The Hips of the Eel – Slang in the 1920s

One of the most fun things about writing Stella Hart is her dialogue. She’s a classic, F. Scott Fitzgerald-style New York flapper working in Hollywood as a silent movie actress and running around the globe solving murders with her hunky love interest, George Barrington, 13th Baronet of Kingsley-on-Pike. And she talks like a party girl of that era–if she were alive today, her TikTok would be amazing. The 1920s were a period of huge upheaval and cultural growth, and the slang reflects that. What amazed me when I started researching it was 1)how funny and snarky it was in a very contemporary way, and 2)how many of these expressions still sound modern right now. I mean, check this stuff out:

Bunny: Someone sweet but not very smart, usually female, though Stella has been known to apply it equally to men. ‘Dumb bunny’ is one step more clueless. ‘Poor dumb bunny’ is just pitiful.

Bushwa: One of Stella’s favorites, something that isn’t true, a less coarse word for bullshit. See also: Applesauce, baloney, banana oil, horsefeathers, hokum

Carry a torch: I still use this one today but apparently it originated in the 1920s. To have a crush on someone, particularly someone who doesn’t crush you back.

Crush: Also from the 1920s – a romantic infatuation

Eel’s hips, the: Something that’s awesome and amazing. See also: The cat’s meow, the bee’s knees. Stella usually takes this one a step further and says ‘the hips of the eel.’

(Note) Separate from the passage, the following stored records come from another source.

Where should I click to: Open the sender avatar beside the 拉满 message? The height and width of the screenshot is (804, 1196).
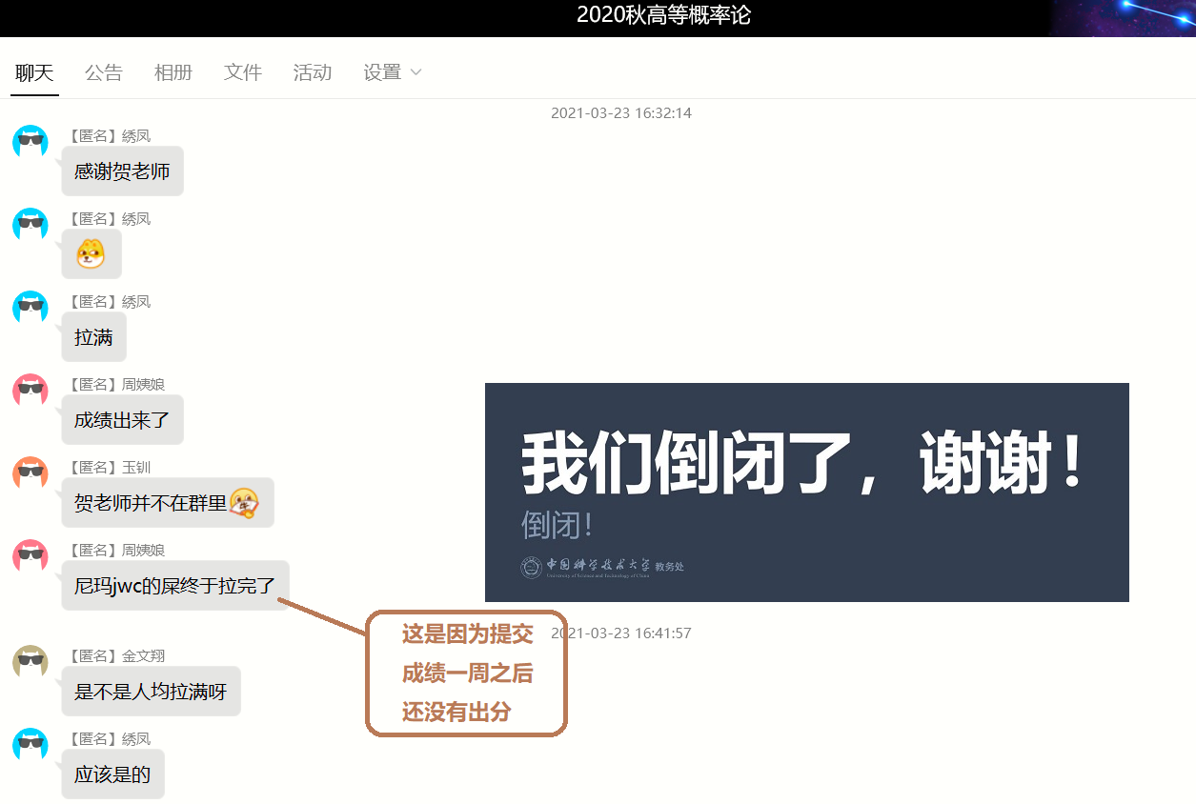click(x=30, y=308)
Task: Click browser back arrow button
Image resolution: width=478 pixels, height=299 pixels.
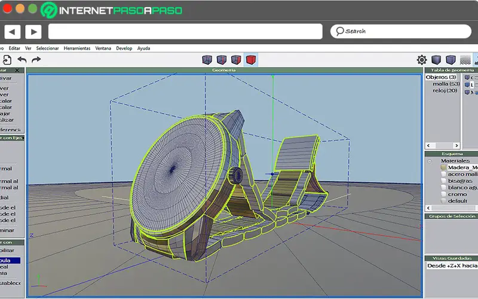Action: 13,32
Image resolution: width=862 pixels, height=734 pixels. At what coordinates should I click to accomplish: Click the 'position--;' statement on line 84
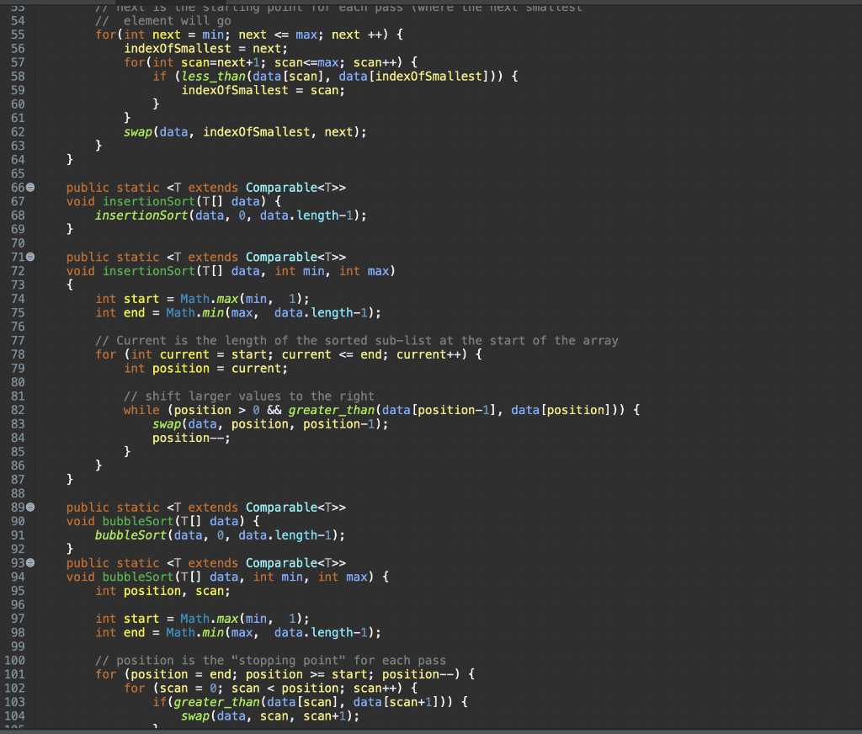pos(191,439)
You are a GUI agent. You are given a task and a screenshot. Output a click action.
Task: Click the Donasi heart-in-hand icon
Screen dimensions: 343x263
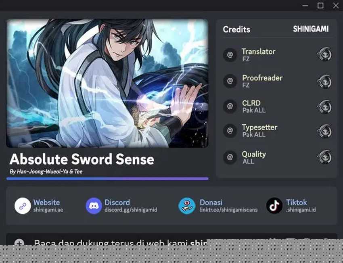187,206
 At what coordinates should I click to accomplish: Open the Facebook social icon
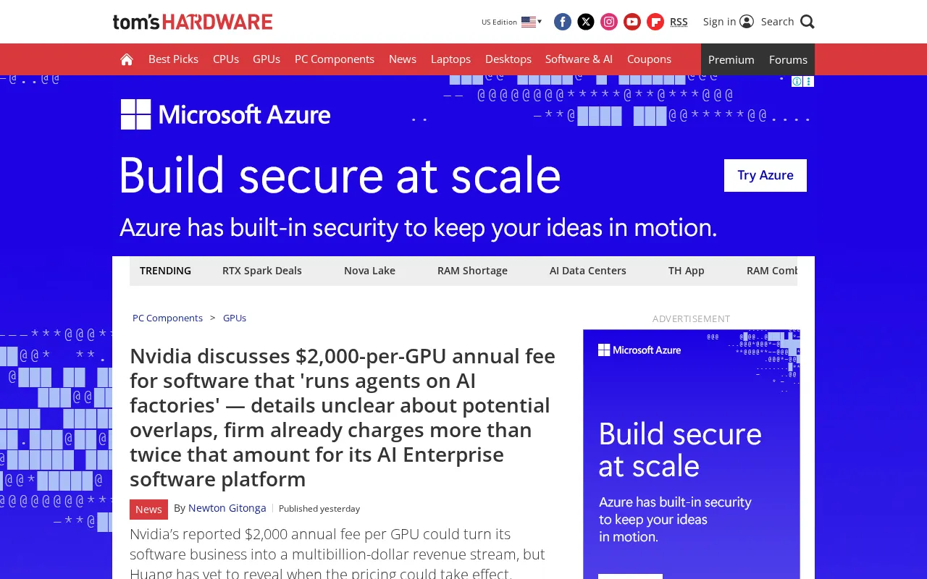click(563, 22)
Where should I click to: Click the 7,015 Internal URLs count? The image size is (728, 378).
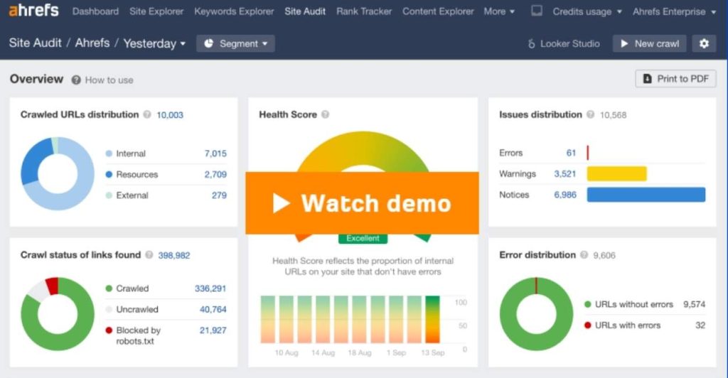tap(215, 153)
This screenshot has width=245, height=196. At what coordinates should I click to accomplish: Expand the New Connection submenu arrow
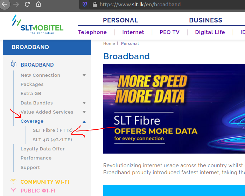pyautogui.click(x=84, y=75)
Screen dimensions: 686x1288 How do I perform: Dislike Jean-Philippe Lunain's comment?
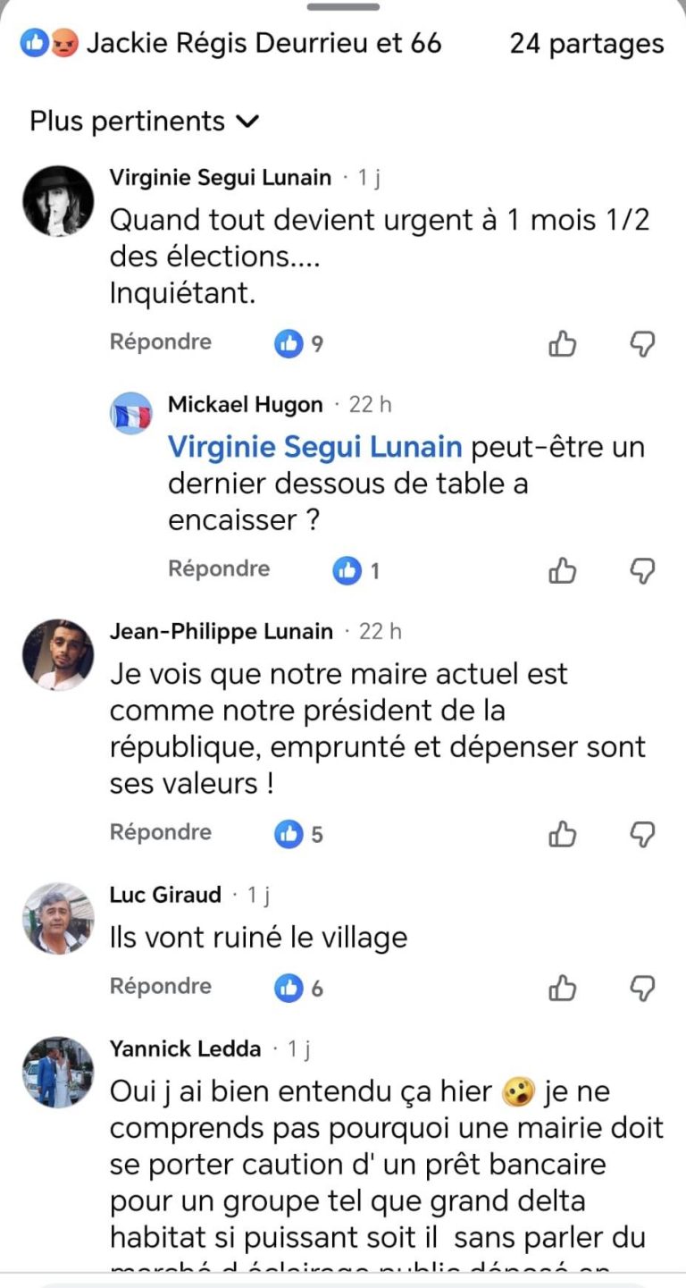tap(642, 834)
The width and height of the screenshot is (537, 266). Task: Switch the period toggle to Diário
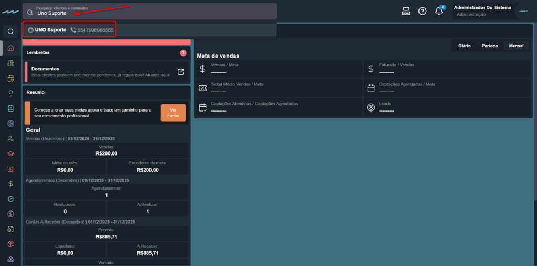click(x=464, y=46)
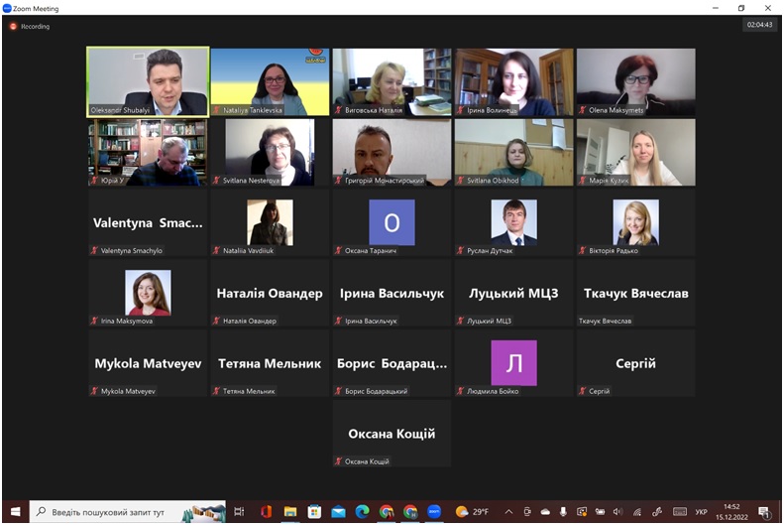This screenshot has width=784, height=525.
Task: Click the taskbar clock showing 14:52
Action: tap(731, 512)
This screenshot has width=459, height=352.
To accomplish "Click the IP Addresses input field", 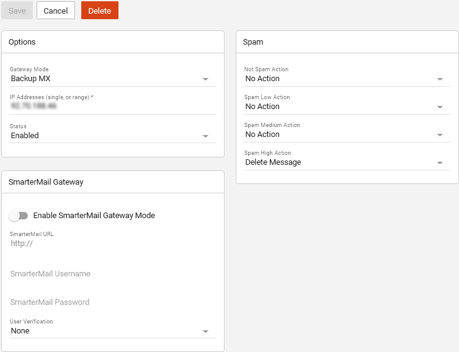I will pos(112,107).
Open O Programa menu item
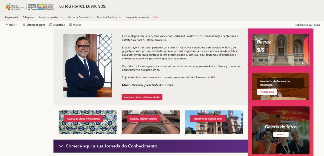Screen dimensions: 324x156 click(x=29, y=17)
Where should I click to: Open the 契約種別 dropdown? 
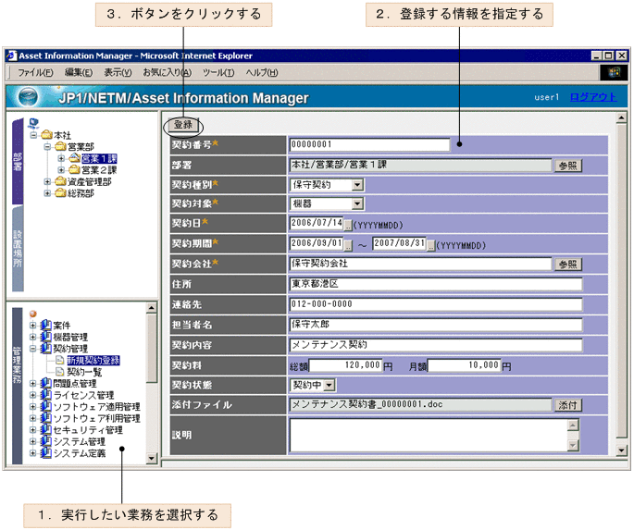(357, 185)
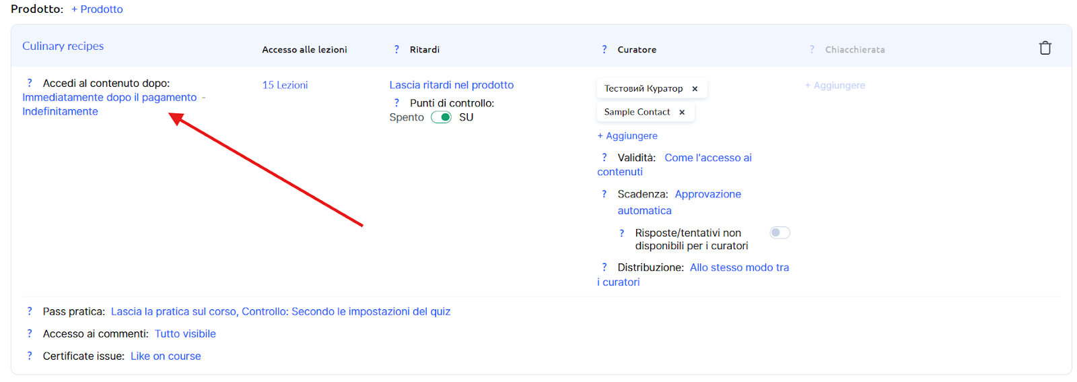This screenshot has width=1077, height=382.
Task: Change Certificate issue Like on course
Action: pyautogui.click(x=166, y=356)
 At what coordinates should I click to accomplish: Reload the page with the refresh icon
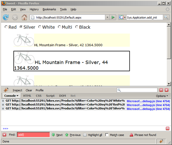pos(6,18)
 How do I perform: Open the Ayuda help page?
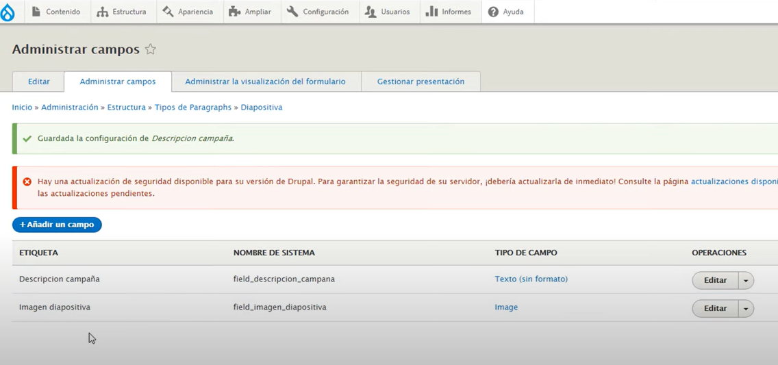click(x=506, y=12)
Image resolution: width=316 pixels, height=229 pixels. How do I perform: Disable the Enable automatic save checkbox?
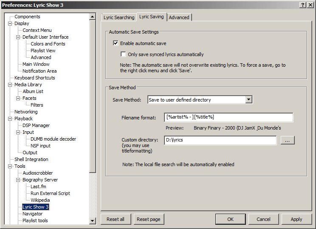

Giggle water: alcoholic beverages. Stella’s favorite is champagne, but George prefers a good gin and tonic.

Jalopy: An old, junker car, though Stella uses it ironically to refer to George’s very expensive, state-of-the-art roadsters.

Kid/kiddo: A familiar form of address. Stella tends to call any woman she likes ‘kid.’

Nerts: A wholesome expletive to express disgust, dislike, or disbelief. Stella saying, “Nerts to that noise!” never fails to make George laugh.

Ossified: Intoxicated. See also: Spifflicated.

Screwy: Insane, bizarre, crazy. Bugs Bunny uses this one a lot, too–I think Bugs must have learned to talk in the 1920s.

Sex appeal/sexy: The 1920s is when this expression first became common, and it was still considered rather risque.

Valentino: A handsome, sexy man, obviously inspired by the movie star Rudolph Valentino. Stella applies it to George; George rolls his eyes.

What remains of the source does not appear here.